[Stored data entries]
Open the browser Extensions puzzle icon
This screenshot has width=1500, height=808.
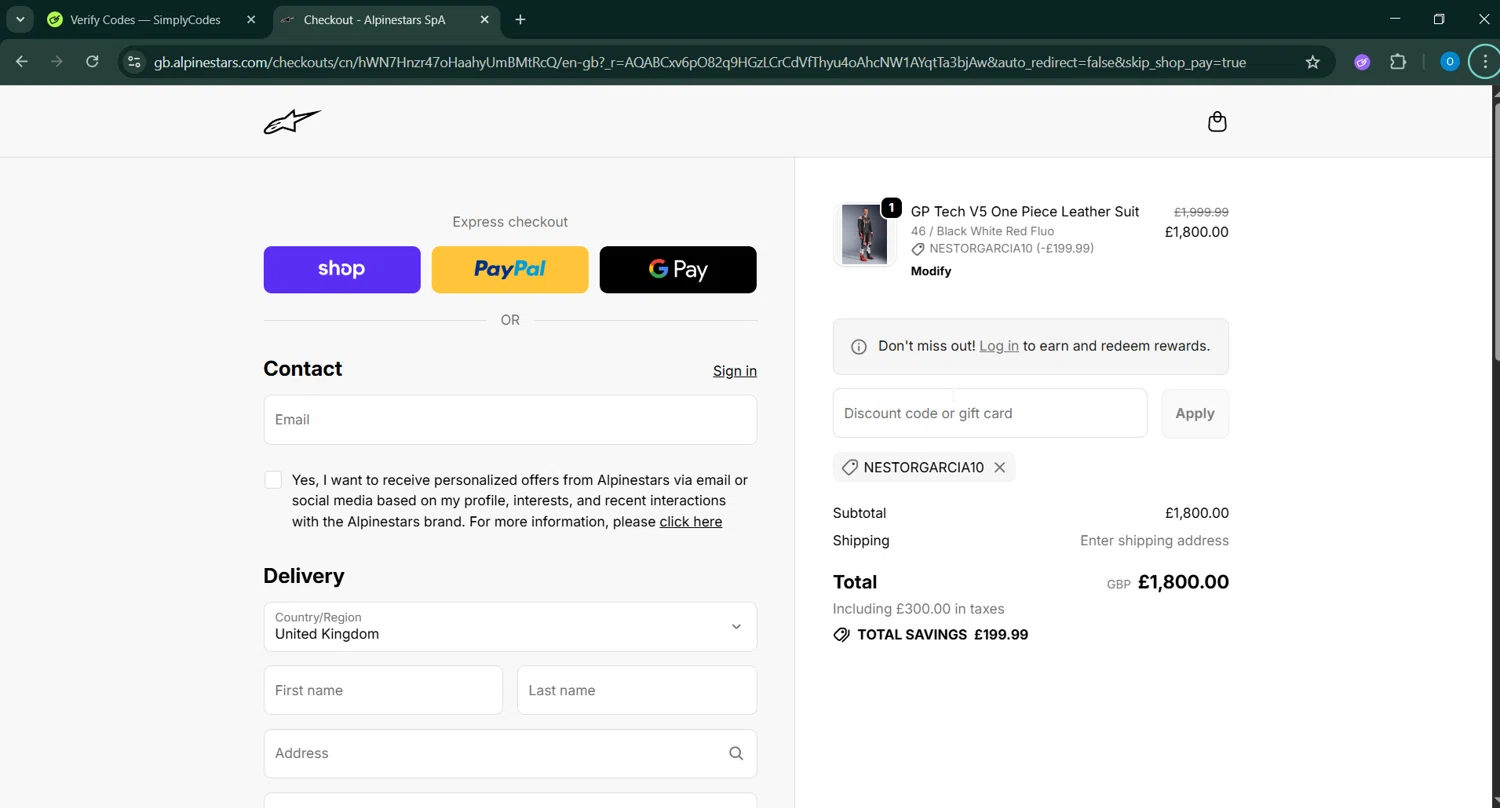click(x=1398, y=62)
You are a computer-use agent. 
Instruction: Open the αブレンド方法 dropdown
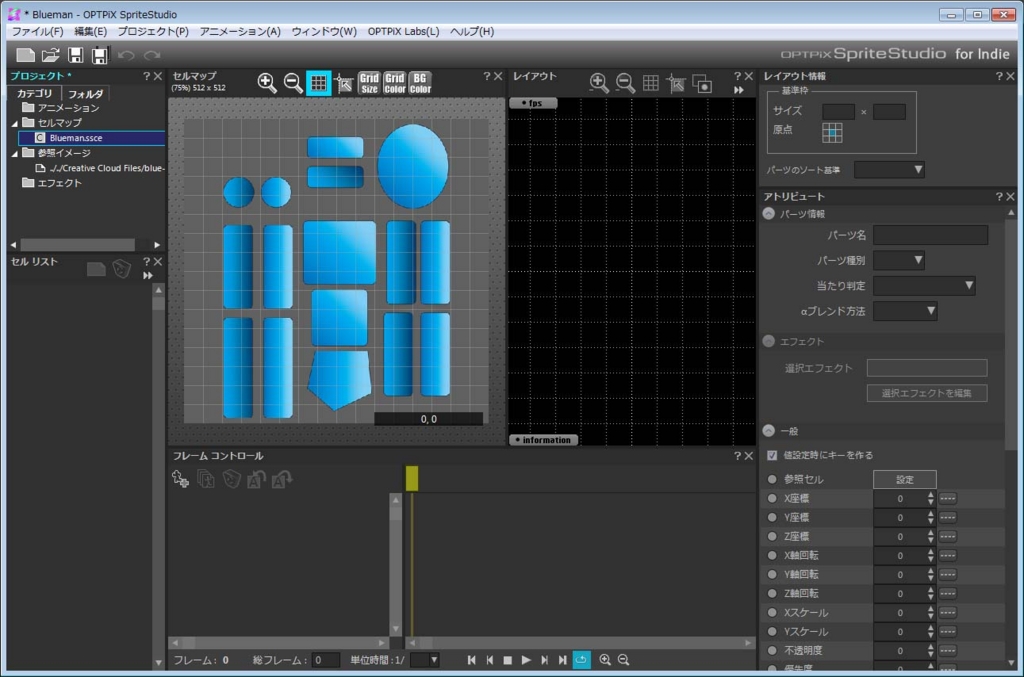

About this exercise
Give every entry again as it is, dropping its pictures.

Answer box
Open the browser Extensions puzzle icon
This screenshot has width=1500, height=808.
click(x=1398, y=62)
You are a computer-use agent. 
Instruction: Open the αブレンド方法 dropdown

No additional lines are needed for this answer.